----- Fragmento citado

Es un placer sentir cierta satisfacción personal cuando juegas a ser detective de una Barcelona desaparecida y sin interés durante más de un siglo por su Historia. El otro día, tras volver del directo con Josep Cuní en el 24 horas de RNE, sentí una especie de punzada emocional en el carrer Muntanya del Camp de l’Arpa mientras miraba su silenciosa inmensidad.
La causa fue la conciencia de haber reconstruido con mucho esmero el relato formacional de ese barrio, algo por lo demás ninguneado por el Ayuntamiento, pero da igual porque ellos se irán y los textos permanecerán para quien quiera consultarlos y descubrir, verbo clave en todo este entuerto.
Con els Indians, lo saben quiénes sigan esta serie desde su inicio, hay tres constantes de oscuridad. La primera es la ausencia de investigaciones previas. Las existentes son malas síntesis, sólo con algunas pistas con valor para ampliarlas. La segunda es la nula identidad de este espacio, confundido por su absurda conjunción nominal con el Congrés, mientras la tercera, un clásico barcelonés, es aceptar lo dicho sin refutarlo, perpetuándolo en un imaginario gandul, sin muchas ganas de ahondar en lo pretérito, algo por lo demás catapultado por los intereses municipales, según los cuales la Ciudad Condal existe desde 1992 para beneficiar su homologación como autopista de consumo.

----------

Actualiza el fragmento citado desde "Es un placer" hasta "todo este entuerto." y sustituye "Ayuntamiento" por "Consistorio". Las líneas proceden de una fuente distinta.

----- Líneas proporcionadas

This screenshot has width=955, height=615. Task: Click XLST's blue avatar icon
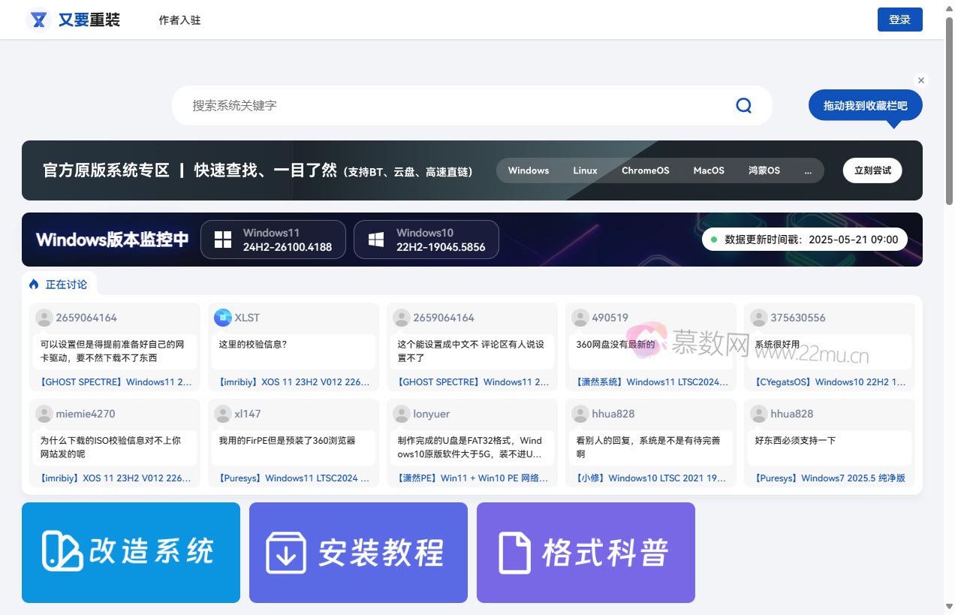(223, 318)
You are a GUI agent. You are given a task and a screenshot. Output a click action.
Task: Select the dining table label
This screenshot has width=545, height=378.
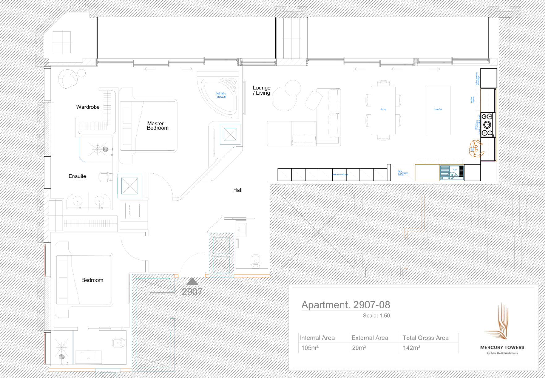tap(383, 109)
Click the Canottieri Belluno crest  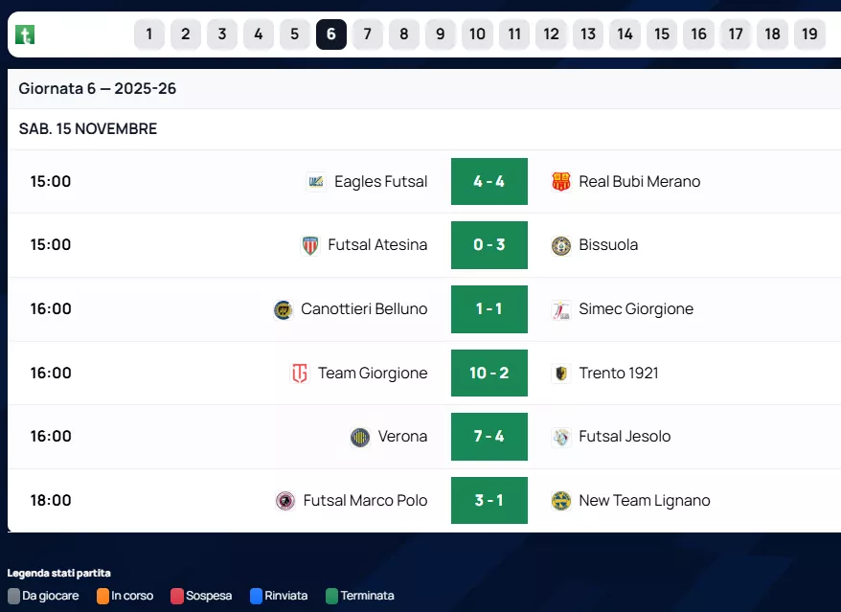tap(284, 309)
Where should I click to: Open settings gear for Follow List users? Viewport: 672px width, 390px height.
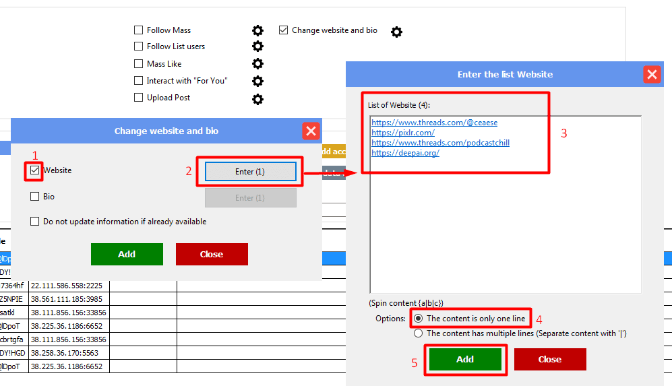point(257,46)
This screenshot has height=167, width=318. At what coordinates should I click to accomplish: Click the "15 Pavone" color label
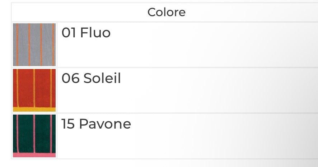pos(96,124)
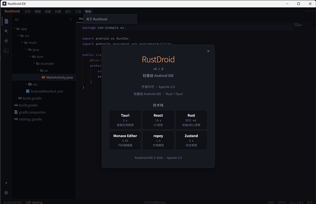Open the terminal sidebar icon
316x204 pixels.
[x=6, y=51]
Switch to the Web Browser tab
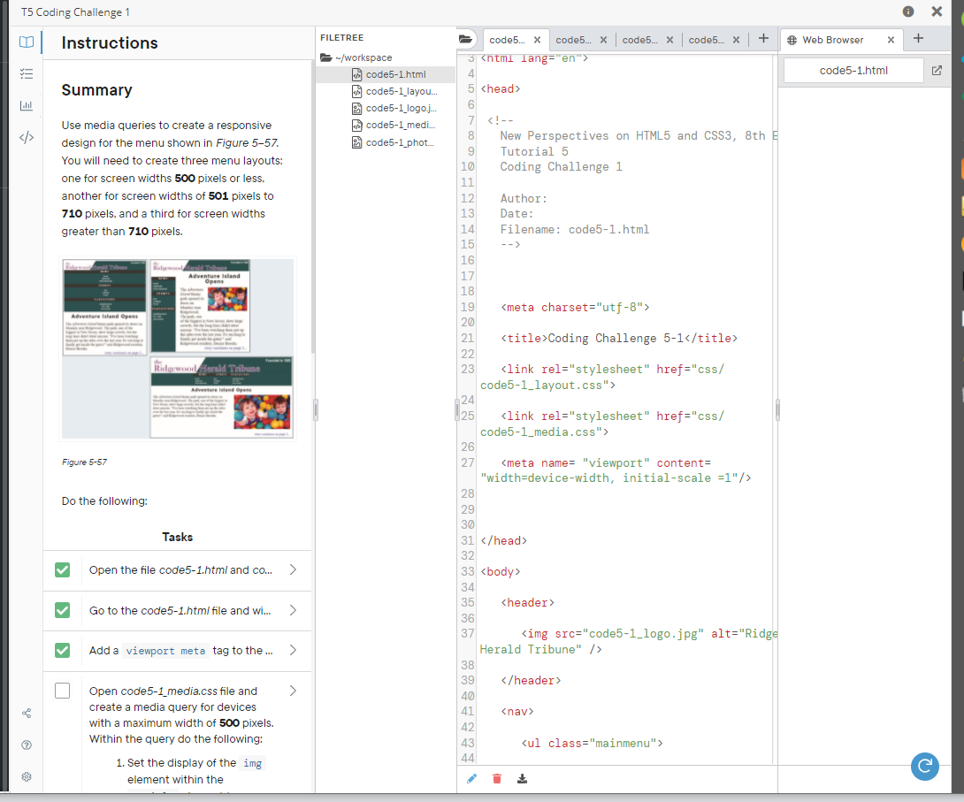 [831, 39]
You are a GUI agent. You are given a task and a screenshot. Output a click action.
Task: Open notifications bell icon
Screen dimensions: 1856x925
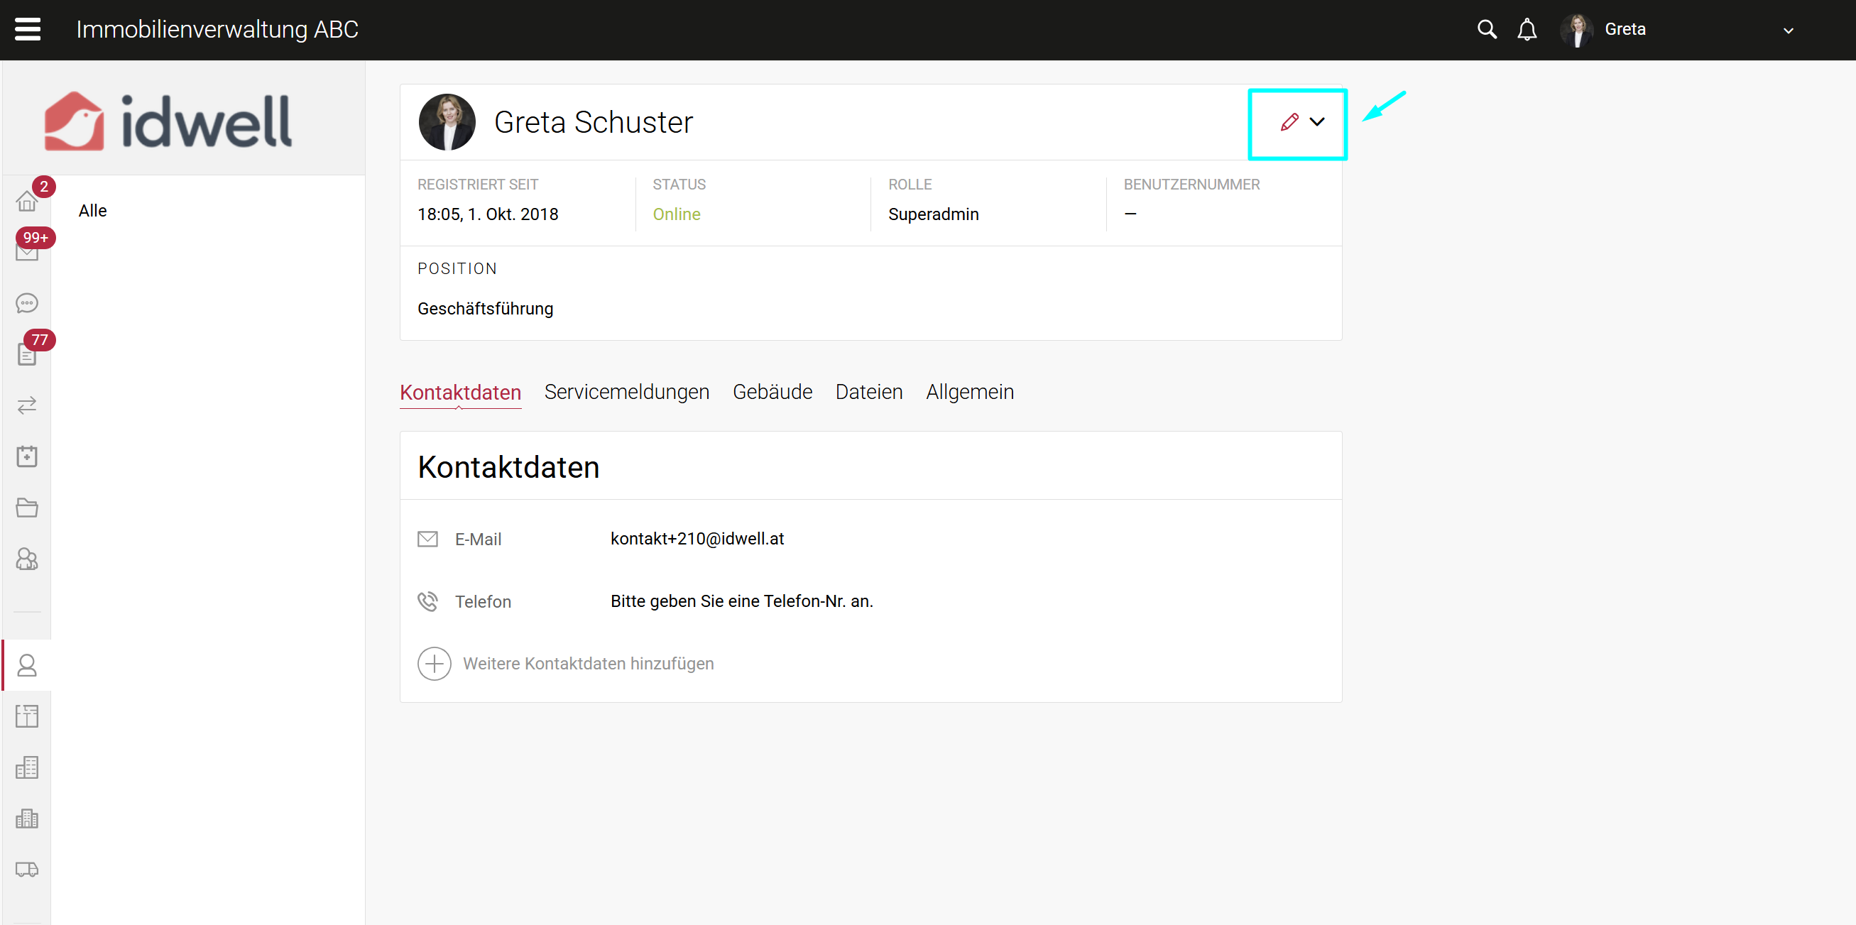(1527, 30)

----------

▶ _Respuesta_:
Es un placer sentir cierta satisfacción personal cuando juegas a ser detective de una Barcelona desaparecida y sin interés durante más de un siglo por su Historia. El otro día, tras volver del directo con Josep Cuní en el 24 horas de RNE, sentí una especie de punzada emocional en el carrer Muntanya del Camp de l’Arpa mientras miraba su silenciosa inmensidad.
La causa fue la conciencia de haber reconstruido con mucho esmero el relato formacional de ese barrio, algo por lo demás ninguneado por el Consistorio, pero da igual porque ellos se irán y los textos permanecerán para quien quiera consultarlos y descubrir, verbo clave en todo este entuerto.